“We are seeing a major uptake in it, but it will always be voluntary,” BRC technical director David Brackston told the Institute of Food Science & Technology spring conference earlier this year. “There are some great advantages in unannounced audits. They encourage a much stronger food safety culture in businesses, provide greater transparency and they build confidence in our supply chain.”
Brackston said that since their introduction as part of the standard, around 900 sites were now part of the BRC unannounced audit programme.
Speaking at the British Meat Processors Association conference held at the Law Society in London yesterday (June 4), Chris Elliott, professor of food safety and director of the Institute for Global Food Security at Queen’s University Belfast, spoke of the increasing numbers of unannounced audits carried out by Britain’s major multiples.
Elliott, who published his seminal report into the 2013 horsemeat scandal last year, which called for a reduced number of better audits, said: “BRC [Global Standard for Food Safety] version 7 has been introduced and it includes an authenticity and fraud module and the BRC tell me that the uptake of that module has been very, very successful.
“Asda were the first of the multiple retailers to change their mind-set. Asda are now doing 100% of audits unannounced. Tesco has 50% of their audits unannounced and in April this year, Marks & Spencer introduced what they called their food integrity audit, which is an unannounced audit.”
“We have surveyed the sites that have unannounced audits and whilst there is no overwhelming enthusiasm for unannounced audits, 42% of the sites actually said if we weren’t being asked to have it now, we would continue to be part of the unannounced audit programme,” said Brackston. “There is an inevitable move towards unannounced audits.”
Version 7 (v7) of the BRC Global Standard for Food Safety, which replaces v6 for all audits from July 1, focuses the audit on good manufacturing practices. It places increased emphasis on areas which usually have the highest rate of recalls and withdrawals, such as labelling and packaging.
The BRC Global Standard for Food Safety is now the most widely used of the Global Food Safety Initiative third-party hygiene auditing schemes used around the world, claimed Brackston. It is used in 115 countries.
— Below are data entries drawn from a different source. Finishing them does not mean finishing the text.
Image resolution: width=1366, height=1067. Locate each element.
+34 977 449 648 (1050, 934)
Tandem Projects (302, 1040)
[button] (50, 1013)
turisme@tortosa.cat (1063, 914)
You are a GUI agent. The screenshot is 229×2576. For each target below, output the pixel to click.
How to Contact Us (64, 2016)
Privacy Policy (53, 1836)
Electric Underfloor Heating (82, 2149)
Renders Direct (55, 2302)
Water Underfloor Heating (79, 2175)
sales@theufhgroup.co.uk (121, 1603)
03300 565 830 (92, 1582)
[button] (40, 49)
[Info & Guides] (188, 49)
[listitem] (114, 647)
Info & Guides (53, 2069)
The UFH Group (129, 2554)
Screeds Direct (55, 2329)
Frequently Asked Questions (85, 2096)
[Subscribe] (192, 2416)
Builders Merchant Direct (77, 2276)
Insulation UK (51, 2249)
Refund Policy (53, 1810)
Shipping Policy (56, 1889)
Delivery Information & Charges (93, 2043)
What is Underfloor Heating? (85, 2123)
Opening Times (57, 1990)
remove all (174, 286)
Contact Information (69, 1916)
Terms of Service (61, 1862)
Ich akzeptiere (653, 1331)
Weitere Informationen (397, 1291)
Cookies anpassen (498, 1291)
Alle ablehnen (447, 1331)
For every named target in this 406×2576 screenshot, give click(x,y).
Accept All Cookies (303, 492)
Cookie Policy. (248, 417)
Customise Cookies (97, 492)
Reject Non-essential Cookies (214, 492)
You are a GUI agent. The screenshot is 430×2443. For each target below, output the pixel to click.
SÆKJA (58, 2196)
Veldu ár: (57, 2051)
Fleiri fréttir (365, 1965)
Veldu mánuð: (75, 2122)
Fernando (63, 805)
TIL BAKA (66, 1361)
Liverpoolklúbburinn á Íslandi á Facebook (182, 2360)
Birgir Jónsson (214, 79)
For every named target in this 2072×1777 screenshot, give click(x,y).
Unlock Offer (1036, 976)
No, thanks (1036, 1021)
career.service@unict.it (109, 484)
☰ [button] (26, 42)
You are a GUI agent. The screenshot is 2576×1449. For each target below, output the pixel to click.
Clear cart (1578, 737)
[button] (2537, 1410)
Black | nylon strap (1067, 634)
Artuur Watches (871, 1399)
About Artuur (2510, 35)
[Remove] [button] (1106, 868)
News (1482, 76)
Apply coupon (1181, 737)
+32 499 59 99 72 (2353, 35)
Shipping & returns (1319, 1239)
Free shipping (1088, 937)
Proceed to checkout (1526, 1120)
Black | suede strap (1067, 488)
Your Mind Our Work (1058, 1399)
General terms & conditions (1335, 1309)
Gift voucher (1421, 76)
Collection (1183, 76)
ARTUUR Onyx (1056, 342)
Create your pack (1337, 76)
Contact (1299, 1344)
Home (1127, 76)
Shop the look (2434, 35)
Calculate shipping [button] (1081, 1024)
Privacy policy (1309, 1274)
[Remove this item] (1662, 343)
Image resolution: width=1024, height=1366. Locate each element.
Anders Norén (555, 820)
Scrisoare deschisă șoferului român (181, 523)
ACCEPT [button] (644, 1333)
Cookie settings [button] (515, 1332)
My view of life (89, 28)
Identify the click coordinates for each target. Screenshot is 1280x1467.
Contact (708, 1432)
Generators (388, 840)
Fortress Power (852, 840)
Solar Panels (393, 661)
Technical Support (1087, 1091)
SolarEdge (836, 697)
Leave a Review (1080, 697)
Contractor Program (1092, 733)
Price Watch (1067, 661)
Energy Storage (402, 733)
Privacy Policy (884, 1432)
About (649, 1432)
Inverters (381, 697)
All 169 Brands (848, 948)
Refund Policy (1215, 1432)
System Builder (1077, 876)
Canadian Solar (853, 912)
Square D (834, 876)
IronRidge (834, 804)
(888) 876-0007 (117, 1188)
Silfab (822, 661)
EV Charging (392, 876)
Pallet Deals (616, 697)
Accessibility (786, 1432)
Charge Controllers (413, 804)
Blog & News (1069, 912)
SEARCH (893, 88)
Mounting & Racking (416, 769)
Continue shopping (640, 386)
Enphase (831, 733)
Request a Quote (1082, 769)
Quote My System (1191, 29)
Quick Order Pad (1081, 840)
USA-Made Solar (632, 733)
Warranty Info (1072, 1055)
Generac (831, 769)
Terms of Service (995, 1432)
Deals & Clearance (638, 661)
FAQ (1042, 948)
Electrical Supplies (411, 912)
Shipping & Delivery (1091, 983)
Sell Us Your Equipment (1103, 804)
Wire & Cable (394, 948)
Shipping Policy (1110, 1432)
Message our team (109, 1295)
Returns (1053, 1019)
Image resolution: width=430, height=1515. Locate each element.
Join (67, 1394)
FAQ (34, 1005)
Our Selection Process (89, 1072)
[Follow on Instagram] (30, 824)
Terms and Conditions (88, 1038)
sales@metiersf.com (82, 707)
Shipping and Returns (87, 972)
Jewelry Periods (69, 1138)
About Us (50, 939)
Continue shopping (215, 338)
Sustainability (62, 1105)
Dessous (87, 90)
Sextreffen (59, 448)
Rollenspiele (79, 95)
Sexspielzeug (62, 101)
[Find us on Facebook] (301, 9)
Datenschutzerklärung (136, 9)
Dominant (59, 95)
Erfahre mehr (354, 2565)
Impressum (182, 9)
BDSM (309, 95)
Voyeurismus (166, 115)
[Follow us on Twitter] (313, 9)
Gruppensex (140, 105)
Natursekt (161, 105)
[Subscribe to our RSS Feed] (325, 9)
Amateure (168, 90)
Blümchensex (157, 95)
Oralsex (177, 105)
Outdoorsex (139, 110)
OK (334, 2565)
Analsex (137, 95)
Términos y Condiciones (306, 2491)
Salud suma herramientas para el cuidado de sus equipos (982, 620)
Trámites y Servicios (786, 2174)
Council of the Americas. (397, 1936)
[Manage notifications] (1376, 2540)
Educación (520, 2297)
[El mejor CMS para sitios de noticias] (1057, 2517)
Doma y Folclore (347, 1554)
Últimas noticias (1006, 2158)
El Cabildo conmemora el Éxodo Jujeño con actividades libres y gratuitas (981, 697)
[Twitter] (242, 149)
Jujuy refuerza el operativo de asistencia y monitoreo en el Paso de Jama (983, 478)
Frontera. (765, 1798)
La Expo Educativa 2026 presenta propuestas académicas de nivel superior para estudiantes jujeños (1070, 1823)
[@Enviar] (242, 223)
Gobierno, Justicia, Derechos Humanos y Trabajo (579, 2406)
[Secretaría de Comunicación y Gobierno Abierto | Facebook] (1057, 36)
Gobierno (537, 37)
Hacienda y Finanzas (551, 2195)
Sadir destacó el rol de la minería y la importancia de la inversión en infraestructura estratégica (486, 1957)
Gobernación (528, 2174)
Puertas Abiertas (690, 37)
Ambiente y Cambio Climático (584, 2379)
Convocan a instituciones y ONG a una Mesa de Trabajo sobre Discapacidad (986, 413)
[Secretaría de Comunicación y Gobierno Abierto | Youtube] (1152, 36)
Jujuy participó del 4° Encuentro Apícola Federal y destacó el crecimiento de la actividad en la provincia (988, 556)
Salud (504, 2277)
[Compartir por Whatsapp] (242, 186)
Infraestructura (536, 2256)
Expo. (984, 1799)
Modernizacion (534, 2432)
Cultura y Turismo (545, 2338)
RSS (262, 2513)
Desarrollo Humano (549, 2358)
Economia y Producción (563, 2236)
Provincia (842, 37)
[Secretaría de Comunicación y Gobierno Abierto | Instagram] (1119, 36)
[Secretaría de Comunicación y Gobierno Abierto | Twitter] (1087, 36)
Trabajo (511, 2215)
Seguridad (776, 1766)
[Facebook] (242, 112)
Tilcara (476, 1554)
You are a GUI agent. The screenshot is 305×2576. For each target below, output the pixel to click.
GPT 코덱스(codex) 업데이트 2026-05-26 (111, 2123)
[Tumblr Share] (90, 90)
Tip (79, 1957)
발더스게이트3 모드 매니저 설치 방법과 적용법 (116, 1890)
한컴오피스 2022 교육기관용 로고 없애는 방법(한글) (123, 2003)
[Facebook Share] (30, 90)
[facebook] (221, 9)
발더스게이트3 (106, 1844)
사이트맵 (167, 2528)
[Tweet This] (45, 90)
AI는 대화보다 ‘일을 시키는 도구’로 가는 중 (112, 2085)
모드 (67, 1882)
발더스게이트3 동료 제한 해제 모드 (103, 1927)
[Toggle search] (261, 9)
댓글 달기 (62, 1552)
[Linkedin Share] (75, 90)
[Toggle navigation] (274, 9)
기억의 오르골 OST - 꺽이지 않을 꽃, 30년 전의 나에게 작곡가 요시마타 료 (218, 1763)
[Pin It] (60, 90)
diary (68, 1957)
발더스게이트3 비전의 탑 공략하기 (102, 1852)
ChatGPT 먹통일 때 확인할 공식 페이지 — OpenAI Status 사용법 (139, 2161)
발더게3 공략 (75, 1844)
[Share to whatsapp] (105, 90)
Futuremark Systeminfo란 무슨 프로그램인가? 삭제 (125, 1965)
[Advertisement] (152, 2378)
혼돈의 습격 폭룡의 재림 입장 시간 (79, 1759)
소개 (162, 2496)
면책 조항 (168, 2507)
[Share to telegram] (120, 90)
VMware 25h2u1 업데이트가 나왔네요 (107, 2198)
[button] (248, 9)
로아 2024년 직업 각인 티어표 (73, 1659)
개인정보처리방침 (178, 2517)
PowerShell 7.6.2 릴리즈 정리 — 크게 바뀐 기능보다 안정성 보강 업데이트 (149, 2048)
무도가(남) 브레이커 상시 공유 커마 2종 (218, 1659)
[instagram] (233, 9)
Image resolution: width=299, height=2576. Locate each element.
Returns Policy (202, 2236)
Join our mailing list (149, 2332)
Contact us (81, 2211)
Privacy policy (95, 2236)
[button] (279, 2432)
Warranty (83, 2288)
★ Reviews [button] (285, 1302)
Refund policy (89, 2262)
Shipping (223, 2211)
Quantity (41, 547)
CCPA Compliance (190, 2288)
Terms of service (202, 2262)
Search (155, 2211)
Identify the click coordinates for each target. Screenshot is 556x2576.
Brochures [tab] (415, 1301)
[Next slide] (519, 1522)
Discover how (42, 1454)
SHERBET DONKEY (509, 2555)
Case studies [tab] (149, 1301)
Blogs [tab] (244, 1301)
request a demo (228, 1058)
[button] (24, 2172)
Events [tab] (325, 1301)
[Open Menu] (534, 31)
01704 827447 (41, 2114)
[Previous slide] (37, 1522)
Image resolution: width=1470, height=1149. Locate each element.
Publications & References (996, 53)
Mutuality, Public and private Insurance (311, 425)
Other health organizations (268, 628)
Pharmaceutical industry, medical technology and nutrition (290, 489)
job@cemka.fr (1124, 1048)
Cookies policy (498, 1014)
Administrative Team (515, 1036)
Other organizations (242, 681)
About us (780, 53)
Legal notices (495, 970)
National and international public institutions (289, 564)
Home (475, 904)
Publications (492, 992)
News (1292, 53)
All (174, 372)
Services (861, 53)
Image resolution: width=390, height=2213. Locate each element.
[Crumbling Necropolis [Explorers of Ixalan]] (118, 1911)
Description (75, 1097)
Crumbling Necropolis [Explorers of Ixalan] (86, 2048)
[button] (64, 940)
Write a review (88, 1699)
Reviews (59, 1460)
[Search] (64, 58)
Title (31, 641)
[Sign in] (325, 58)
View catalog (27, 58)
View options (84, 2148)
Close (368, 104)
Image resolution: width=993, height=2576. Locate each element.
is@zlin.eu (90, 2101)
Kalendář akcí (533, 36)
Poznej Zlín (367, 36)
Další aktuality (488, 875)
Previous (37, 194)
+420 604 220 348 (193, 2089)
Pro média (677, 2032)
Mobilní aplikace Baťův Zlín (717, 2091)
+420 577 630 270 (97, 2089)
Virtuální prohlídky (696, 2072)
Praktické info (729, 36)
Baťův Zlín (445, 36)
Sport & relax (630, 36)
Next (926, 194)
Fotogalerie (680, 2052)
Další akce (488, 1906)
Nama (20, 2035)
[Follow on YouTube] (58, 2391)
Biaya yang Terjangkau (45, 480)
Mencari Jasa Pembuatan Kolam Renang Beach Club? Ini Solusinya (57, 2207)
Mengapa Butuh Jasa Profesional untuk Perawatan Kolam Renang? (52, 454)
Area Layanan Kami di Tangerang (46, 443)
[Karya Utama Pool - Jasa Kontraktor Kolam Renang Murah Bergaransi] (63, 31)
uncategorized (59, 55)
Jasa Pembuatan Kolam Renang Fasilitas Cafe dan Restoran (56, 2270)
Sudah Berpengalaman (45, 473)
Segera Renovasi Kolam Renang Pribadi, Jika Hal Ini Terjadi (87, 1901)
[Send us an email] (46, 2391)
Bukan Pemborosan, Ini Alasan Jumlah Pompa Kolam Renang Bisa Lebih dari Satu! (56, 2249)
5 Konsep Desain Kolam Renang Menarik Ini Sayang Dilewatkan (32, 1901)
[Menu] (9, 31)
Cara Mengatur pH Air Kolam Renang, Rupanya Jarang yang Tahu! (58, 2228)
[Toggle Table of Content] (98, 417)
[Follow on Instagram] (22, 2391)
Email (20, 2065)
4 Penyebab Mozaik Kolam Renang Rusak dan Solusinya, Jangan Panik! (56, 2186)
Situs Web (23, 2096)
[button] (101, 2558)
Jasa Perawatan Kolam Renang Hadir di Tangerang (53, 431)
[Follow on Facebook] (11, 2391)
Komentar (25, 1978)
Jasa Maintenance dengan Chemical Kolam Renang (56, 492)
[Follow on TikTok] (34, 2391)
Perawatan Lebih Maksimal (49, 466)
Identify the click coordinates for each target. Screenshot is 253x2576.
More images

Brackston said v7 took account of emerging issues such as food fraud in increasingly complex global supply chains, in the wake of the 2013 horsemeat scandal. However, it was not specifically developed to investigate fraud, he added.
“Our raison d'être is about helping sites to prepare themselves and being in a position where they can avoid being defrauded by the supply chain,” he said.
Traceability along the supply chain is also a central feature of v7, which includes using risk assessment of raw materials and supplier approval for products sourced from agents and brokers.